Many times, the jottings and squiggly lines I have on my board may look like something the military concocted when planning a surprise attack on an unsuspecting enemy. However, I love having those big diagrams there, staring at me while I sit at my desk plotting and executing my next strategic business move.
There’s something about the freedom to just simply rub things off that helps get creative juices flowing.
Sitting still for a long time, even if you occasionally stand to stretch or walk around for a bit, can be become burdensome. To compound matters, if you don’t have a good office chair, you can find yourself developing the typical back pain experienced.
It’s proven that by standing, some of your largest muscles in your body are working, increasing blood flow to your brain, hence the rise in productivity.
In order for me not to start nursing back pain, I had to wisen up and get myself a sit-stand desk – the Friska Desk in case you’re wondering which.
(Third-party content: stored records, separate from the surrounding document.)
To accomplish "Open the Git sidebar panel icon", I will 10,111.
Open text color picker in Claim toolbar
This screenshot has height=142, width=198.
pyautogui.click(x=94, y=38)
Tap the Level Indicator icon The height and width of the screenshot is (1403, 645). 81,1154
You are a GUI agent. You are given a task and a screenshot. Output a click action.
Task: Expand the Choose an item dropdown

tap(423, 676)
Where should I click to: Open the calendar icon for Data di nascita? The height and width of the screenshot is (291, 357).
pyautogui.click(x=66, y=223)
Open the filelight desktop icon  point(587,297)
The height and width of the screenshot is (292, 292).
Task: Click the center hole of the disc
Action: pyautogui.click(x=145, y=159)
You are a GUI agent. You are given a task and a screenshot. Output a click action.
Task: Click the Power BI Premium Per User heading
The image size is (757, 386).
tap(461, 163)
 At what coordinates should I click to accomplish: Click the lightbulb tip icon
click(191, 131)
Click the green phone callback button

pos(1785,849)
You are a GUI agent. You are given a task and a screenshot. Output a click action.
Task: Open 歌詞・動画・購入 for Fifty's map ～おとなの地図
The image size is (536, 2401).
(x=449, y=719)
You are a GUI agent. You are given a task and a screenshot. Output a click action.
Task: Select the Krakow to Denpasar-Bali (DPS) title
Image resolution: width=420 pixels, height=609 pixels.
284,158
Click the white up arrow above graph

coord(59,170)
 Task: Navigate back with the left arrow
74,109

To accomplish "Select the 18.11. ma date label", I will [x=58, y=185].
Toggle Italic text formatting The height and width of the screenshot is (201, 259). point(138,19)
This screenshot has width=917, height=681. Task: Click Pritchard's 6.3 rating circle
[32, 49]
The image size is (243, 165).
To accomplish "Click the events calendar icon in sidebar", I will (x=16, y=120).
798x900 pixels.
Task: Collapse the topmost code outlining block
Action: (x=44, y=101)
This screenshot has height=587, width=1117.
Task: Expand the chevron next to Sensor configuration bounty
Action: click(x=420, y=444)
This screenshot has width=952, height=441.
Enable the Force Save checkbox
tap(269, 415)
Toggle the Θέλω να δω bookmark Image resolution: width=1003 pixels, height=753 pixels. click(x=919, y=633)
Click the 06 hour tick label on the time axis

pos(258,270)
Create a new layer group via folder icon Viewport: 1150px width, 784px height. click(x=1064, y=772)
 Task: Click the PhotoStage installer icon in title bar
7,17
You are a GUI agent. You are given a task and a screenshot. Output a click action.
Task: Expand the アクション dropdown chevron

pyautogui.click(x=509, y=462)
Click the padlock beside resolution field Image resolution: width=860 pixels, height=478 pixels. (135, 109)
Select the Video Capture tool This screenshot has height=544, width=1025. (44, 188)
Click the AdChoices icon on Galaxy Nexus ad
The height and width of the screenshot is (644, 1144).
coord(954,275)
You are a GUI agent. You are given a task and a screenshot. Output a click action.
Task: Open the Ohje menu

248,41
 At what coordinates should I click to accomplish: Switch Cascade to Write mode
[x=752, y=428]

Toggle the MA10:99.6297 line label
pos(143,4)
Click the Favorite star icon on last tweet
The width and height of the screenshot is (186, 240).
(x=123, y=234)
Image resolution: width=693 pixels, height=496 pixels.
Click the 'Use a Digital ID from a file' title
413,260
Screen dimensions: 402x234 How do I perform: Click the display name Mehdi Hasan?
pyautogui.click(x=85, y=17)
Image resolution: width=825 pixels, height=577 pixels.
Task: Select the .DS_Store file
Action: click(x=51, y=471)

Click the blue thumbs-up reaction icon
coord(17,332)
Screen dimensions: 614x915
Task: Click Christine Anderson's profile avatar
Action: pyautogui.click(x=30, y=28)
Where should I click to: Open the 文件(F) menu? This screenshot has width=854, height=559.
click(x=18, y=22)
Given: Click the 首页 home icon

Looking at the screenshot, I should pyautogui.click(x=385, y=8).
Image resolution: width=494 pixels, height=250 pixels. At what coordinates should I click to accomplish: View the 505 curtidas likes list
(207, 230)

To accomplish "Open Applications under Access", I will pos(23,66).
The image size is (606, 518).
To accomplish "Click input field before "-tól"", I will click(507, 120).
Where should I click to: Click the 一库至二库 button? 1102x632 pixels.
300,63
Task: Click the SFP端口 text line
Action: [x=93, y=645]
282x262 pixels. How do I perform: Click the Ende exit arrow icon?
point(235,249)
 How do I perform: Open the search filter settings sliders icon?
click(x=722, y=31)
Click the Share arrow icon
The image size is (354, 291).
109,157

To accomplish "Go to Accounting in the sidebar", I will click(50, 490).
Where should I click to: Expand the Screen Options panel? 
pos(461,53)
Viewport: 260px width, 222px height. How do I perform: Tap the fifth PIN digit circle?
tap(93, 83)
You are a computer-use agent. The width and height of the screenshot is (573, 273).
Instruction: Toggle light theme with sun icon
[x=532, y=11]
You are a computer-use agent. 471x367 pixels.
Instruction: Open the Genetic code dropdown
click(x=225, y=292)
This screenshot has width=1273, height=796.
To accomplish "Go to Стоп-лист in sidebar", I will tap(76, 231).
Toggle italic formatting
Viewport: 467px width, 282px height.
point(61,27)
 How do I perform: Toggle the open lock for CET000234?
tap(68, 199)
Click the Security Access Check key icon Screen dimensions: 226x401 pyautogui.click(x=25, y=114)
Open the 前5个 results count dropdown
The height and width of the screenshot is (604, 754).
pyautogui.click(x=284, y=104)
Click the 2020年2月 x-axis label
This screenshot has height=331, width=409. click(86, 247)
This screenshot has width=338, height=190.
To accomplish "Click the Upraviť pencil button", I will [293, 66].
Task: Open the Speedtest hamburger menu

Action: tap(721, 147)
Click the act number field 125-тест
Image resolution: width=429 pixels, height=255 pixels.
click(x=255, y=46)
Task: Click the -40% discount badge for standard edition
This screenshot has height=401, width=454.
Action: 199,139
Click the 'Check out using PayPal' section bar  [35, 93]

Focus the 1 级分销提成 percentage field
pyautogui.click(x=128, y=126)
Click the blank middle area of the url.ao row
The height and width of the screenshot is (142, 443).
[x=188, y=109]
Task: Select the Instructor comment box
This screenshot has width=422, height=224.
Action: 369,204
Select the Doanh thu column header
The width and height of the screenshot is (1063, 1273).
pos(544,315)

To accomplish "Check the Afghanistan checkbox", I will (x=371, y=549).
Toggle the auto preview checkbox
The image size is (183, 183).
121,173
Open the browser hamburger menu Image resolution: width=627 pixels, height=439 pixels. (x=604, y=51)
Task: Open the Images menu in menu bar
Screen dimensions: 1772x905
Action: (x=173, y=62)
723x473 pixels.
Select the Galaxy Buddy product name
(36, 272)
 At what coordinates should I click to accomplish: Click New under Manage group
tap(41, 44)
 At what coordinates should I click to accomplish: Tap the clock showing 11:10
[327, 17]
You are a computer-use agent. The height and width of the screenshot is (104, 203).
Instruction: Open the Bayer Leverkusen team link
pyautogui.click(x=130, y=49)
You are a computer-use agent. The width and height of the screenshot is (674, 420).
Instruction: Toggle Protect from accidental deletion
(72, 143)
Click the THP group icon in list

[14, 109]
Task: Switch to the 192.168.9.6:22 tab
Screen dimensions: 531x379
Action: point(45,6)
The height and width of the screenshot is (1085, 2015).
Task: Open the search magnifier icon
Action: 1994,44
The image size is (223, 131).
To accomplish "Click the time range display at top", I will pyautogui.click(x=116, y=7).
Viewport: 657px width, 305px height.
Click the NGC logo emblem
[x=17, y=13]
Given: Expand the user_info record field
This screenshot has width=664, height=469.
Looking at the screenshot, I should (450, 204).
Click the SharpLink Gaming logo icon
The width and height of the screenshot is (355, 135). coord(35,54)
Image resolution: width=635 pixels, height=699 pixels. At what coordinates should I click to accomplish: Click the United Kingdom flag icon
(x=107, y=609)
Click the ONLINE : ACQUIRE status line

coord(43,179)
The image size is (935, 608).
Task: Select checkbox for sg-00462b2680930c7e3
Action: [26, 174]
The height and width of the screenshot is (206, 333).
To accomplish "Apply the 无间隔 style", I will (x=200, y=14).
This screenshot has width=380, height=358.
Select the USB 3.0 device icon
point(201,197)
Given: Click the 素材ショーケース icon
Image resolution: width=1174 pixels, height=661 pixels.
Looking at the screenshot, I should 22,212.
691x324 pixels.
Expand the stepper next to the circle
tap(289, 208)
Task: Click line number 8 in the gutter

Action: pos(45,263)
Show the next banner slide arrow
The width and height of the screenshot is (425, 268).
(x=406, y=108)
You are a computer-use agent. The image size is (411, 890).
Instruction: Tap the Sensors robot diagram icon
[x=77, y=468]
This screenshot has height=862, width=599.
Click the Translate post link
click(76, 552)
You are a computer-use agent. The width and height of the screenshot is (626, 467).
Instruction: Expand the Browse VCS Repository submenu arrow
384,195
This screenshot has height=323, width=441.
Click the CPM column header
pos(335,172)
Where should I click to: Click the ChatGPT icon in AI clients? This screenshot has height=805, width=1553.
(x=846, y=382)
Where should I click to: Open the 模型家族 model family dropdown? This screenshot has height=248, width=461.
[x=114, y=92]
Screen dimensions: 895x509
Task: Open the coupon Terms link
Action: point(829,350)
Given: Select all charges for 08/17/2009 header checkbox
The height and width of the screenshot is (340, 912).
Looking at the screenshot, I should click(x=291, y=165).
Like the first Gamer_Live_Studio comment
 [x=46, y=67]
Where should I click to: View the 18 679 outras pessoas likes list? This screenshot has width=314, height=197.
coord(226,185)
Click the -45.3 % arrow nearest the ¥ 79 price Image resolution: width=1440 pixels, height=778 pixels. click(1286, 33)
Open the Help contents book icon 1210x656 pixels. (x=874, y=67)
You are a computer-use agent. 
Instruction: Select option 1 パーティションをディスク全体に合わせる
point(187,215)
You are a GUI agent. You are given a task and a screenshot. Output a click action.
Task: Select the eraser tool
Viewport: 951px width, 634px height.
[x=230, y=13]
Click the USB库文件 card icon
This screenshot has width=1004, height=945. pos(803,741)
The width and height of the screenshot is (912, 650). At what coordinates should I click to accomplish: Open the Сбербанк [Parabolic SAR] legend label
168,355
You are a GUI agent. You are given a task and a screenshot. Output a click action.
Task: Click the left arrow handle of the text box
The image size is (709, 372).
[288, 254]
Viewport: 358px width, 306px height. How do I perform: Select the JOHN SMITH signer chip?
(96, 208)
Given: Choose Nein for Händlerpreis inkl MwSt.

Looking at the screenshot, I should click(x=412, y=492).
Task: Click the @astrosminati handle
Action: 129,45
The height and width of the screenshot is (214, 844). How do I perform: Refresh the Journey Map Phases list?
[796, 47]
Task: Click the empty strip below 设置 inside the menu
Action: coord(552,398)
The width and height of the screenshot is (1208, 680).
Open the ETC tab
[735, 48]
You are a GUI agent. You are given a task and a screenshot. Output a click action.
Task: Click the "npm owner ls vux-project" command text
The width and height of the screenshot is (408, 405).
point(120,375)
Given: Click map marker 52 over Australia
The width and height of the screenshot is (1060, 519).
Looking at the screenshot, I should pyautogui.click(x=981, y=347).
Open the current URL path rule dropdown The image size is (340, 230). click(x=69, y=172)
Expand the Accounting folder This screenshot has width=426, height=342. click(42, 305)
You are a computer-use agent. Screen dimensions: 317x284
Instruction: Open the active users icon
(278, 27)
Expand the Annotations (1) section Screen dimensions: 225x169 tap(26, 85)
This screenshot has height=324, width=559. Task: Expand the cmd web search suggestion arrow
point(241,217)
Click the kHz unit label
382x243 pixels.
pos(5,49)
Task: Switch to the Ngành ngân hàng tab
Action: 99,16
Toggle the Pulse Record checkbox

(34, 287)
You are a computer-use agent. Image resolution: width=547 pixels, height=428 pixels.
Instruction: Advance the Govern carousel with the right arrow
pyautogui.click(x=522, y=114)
With it, (as I’m sure you can imagine from the name) I can alternate between sitting and standing at intervals, which has greatly helped offset some of the discomforts of sitting still for long stretches.
Good Office Chair
If you take note, you’ll see that I just didn’t put the office chair as the heading. I added ‘Good’ to it, and that’s for a very important reason. Occasionally, I’ve had the bad luck of getting an office chair, which I thought would be good for me but turned out to be pure hell for my neck and shoulders.
In fact, my back was in pain at the end of every workday. If you aren’t happy with the chair you’ve been given by your company I would highly encourage you to speak to HR or your Health and Safety department to see if an alternative can be arranged.
It is not unusual for most remote workers to have the windows of their home offices closed. While this may ward off cold or shut out the noise, it also makes the inside air stale, which can cause headaches, chest tightness, and eye irritation.
An air purifier (I personally use Pro Breeze UK) prevents this from happening by removing triggering particles such as dust, mould spores, and pet dander.
Ambient lighting is one and the same as the general lighting we all have in our homes. So whether your workspace takes up only a portion of a room or it occupies the whole room, make sure the space has sufficient lighting.
If your office is poorly lit, this can affect your vision after a period of time and that’s not the end of it.
It also affects the mood and can be extremely demoralising. At the other end of the spectrum is the harsh, glaring light. This, too, should be avoided.
I found the right balance by diffusing ambient lighting. The Philip Hue bulbs I use, which help with that.
So there goes the last of my home office essentials that have helped contribute to not only efficiently working from home but happily working from home.
I hope some of these suggestions will make working from home bearable as we ride the wave of this lockdown and the real potential of this being a longer-term affair. Please do let me know if you try any of these things and which other ones have worked wonders for you.